The pleasure I’m getting while reading Brett Martin’s Difficult Men– about the sociopathic male characters who have dominated the highbrow cable television drama for the past 15 years (Tony Soprano, Walter White, Don Draper, Al Swearingen, Jimmy McNulty, and on and on) and the sociopathic men who created them and portrayed them onscreen — is matched by the pleasure I got from Emily Nussbaum’s superlative reading and defense of Sex and the City (1998-2004) in last week’s New Yorker. A snippet:

The four friends operated as near-allegorical figures, pegged to contemporary debates about women’s lives, mapped along three overlapping continuums. The first was emotional: Carrie and Charlotte were romantics; Miranda and Samantha were cynics. The second was ideological: Miranda and Carrie were second-wave feminists, who believed in egalitarianism; Charlotte and Samantha were third-wave feminists, focussed on exploiting the power of femininity, from opposing angles. The third concerned sex itself. At first, Miranda and Charlotte were prudes, while Samantha and Carrie were libertines. Unsettlingly, as the show progressed, Carrie began to slide toward caution, away from freedom, out of fear.

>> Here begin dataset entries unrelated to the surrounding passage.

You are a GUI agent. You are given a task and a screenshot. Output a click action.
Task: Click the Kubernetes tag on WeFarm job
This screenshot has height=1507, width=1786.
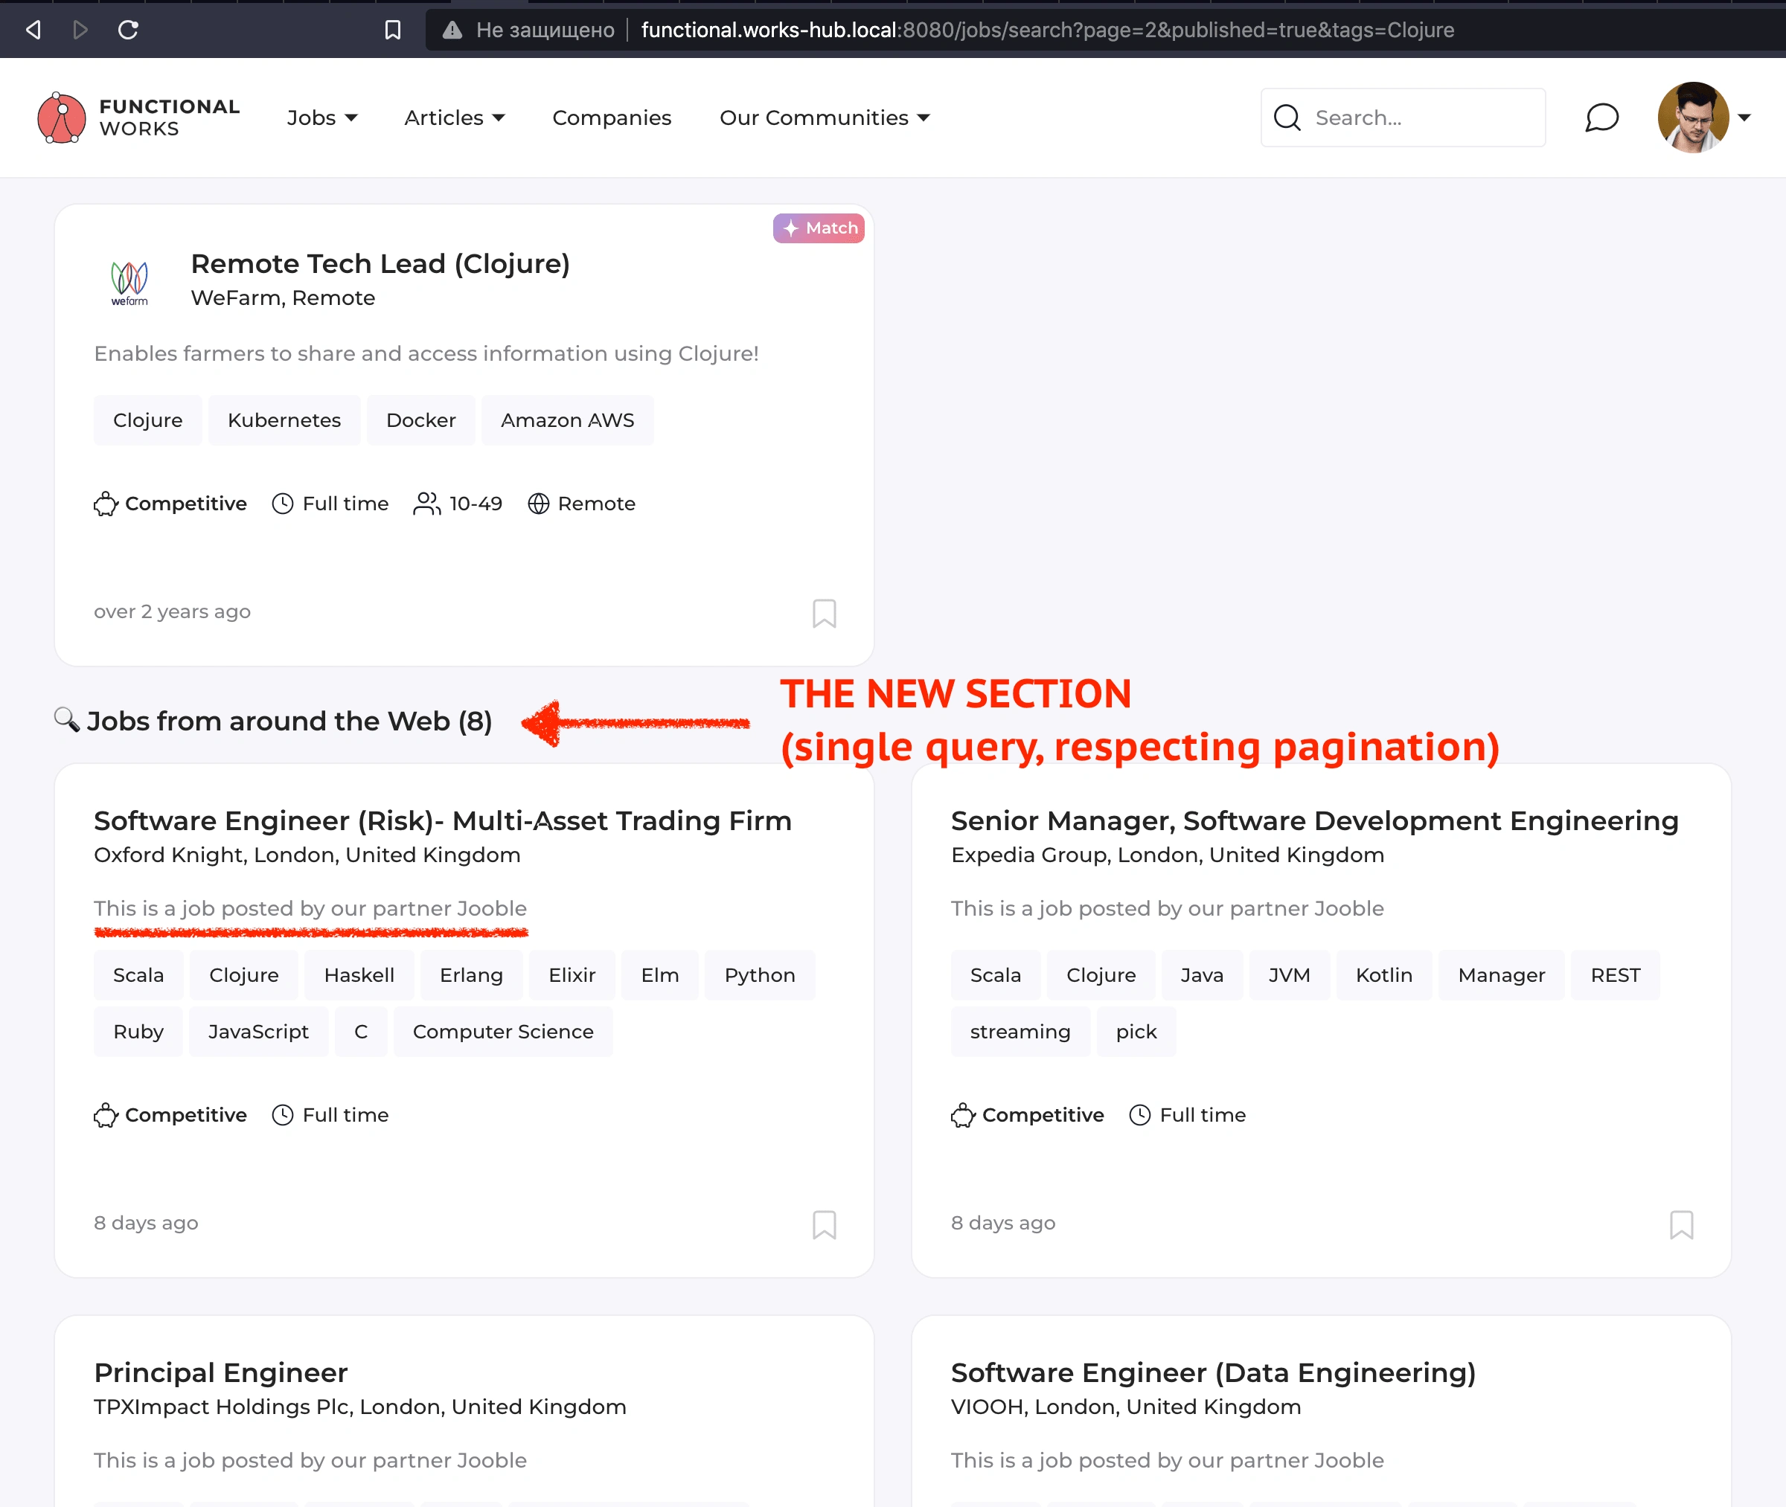tap(285, 420)
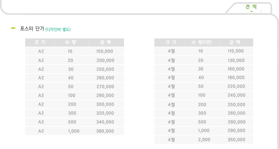Click the A2 price 380,000
The width and height of the screenshot is (279, 149).
(105, 131)
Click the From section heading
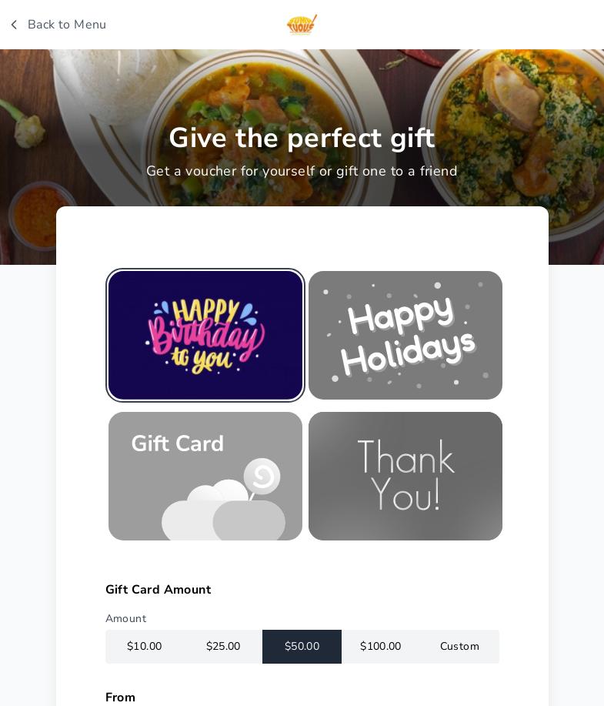This screenshot has height=706, width=604. pos(120,697)
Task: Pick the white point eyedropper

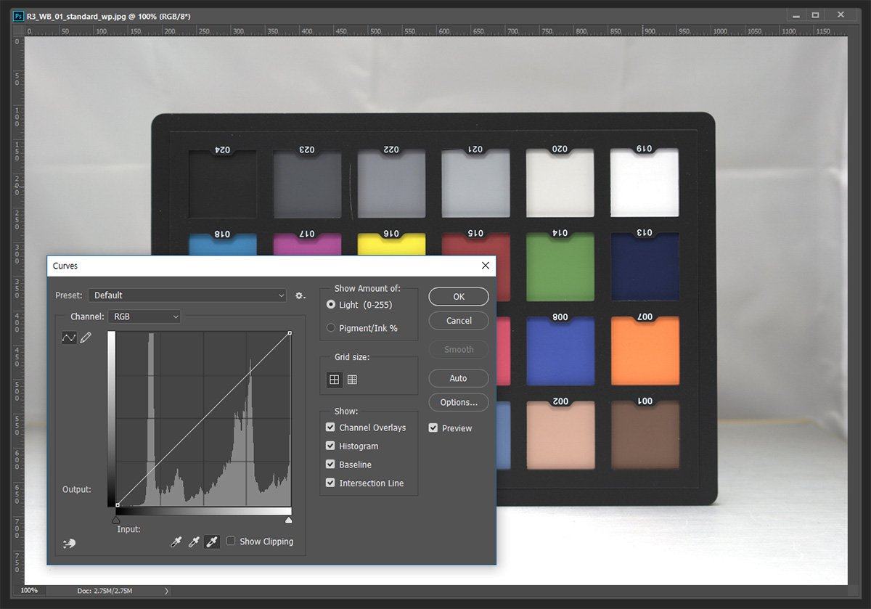Action: [212, 541]
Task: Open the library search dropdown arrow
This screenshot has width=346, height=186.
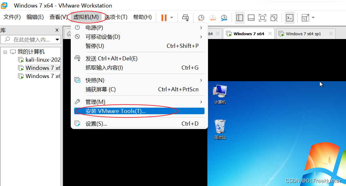Action: click(57, 39)
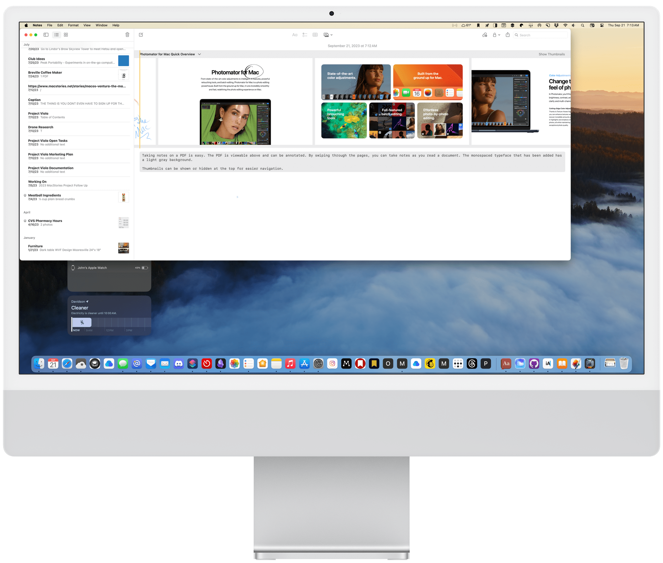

See what I mean? It’s excellent.

III. I can’t care about Anthony Weiner. 

I understand fully how sleazy he appears, but I’m having a hard time seeing why people are more exercised about him than the comebacks of Mark Warner and Eliot Spitzer, who committed actual crimes and are also guilty of moral hypocrisy. Lying and being a terrible husband seem endemic these days, but tweeting some crotch shots just seems stupid and mortifying.

anthony_weiner_huma_abedin_a_lAnd honestly, how Huma Abedin deals with this is her own @#$%ing business, not mine.

IV. I’m thinking of seeing some underrated girl comedies.

I hadn’t planned on seeing the big hit The Heat (with Sandra Bullock and Melissa McCarthy), but its remarkable staying power in the theaters and a great essay entitled “The Heat: Not Enough Peen for Critics” over at Mighty Damsels have persuaded me to check it out. Also the new film The To-Do List. More soon on that one.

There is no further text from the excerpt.